Kritik aus der Szene                   
In Teilen der Obdachlosenszene wächst die Kritik an Karuna. Die während der Ausgangsbeschränkungen angefangene Verteilung von Bargeld hat der Verein nach eigenen Angaben mittlerweile eingestellt. Er verteile stattdessen nun Einkaufsgutscheine und Lebensmitteltüten. Laut Szenekenner/innen werden diese aber oftmals nur unzureichend ausgegeben. Am Ostbahnhof verteilten Karuna-Mitarbeiter/innen lediglich 2 Lebensmitteltüten, obwohl die dortige Szene erfahrungsgemäß mehr als 30 Menschen umfasst.

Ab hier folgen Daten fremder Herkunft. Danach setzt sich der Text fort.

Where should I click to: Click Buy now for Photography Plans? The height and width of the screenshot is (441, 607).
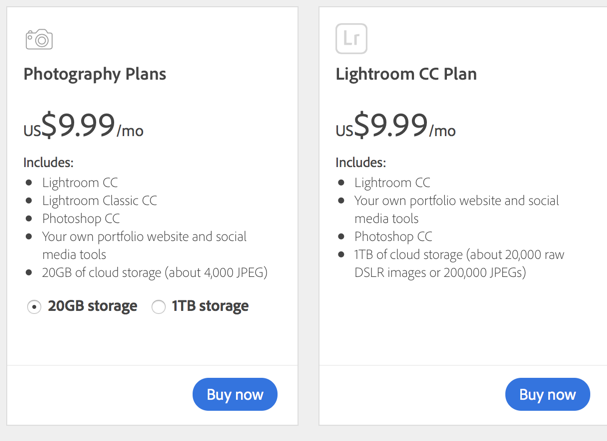click(235, 395)
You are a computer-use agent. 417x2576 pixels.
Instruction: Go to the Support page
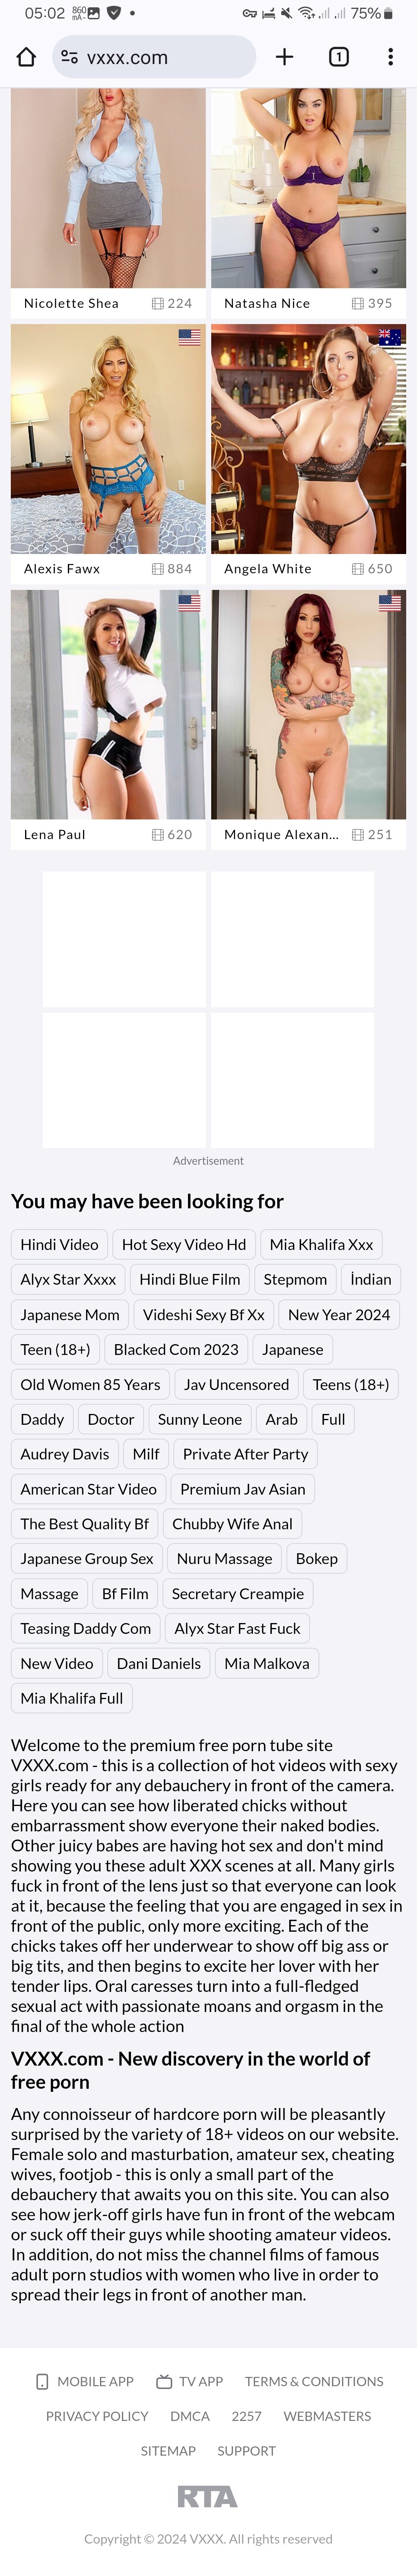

Viele Gesprächspartner/innen berichten, der Verein mache immer wieder Versprechungen, die sich kaum halten ließen. Vielen von Karuna zunächst betreuten und mittlerweile geräumten Wohnungslosen an der Rummelsburger Bucht sei eine schnelle Unterbringung zugesichert worden, obwohl den Mitarbeiter/innen die fehlende Leistungsberechtigung und der damit verbundene Ausschluss aus dem Hilfesystem der vielfach aus Rumänien stammenden Menschen bekannt gewesen sei. Ein anonymer Hinweisgeber vermutet, dass das Vorgehen in die Strategie des rot-rot-grünen Senats eingebunden sei, die offen repressive Räumungen durch eine behutsamere Vorgehensweise ersetzt. Karuna bietet sich als mediales Aushängeschild der Senatspolitik und Träger an, der sozialarbeiterische Angebote macht und alternative Unterkünfte anbietet, um die obdachlosen Menschen zum Verlassen der öffentlichen Flächen zu bewegen. Wer nicht mitzieht, wird schlussendlich geräumt. Sozialarbeit und Ordnungspolitik vermischen sich zusehends miteinander.            
Karunas Spendenfokus und seine Zusammenarbeit mit einer Vielzahl von privaten Stiftungen verweist auf die neoliberal ausgeplünderte Sozialpolitik, in deren Folge sich die Städte aus ihrer Verantwortung für eine öffentliche Finanzierung von Sozialarbeit zurückgezogen und dem privaten Engagement das Feld überlassen haben. Damit hat auch der rot-rot-grüne Senat nicht grundsätzlich gebrochen. Das wird auch bei den „Obdachlosen-Lotsen“, dem neusten Karuna-Projekt, deutlich, das der Senat mit 67 Stellen im Rahmen des „solidarischen Grundeinkommens“ fördert. Dabei sollen Menschen mit eigener Erfahrung auf der Straße, aber ohne sozialarbeiterische Ausbildung einen ersten Kontakt herstellen und Obdachlose an die bestehenden Hilfs- und Unterstützungsstrukturen vermitteln. Statt die Finanzierung des Hilfesystems grundsätzlich zu reformieren, suggeriert die Senatsverwaltung mit dem Projekt ihre Handlungsbereitschaft. Expert/innen aus der Wohnungslosenhilfe bemängeln derweil erneut eine fehlende Bedarfsanalyse.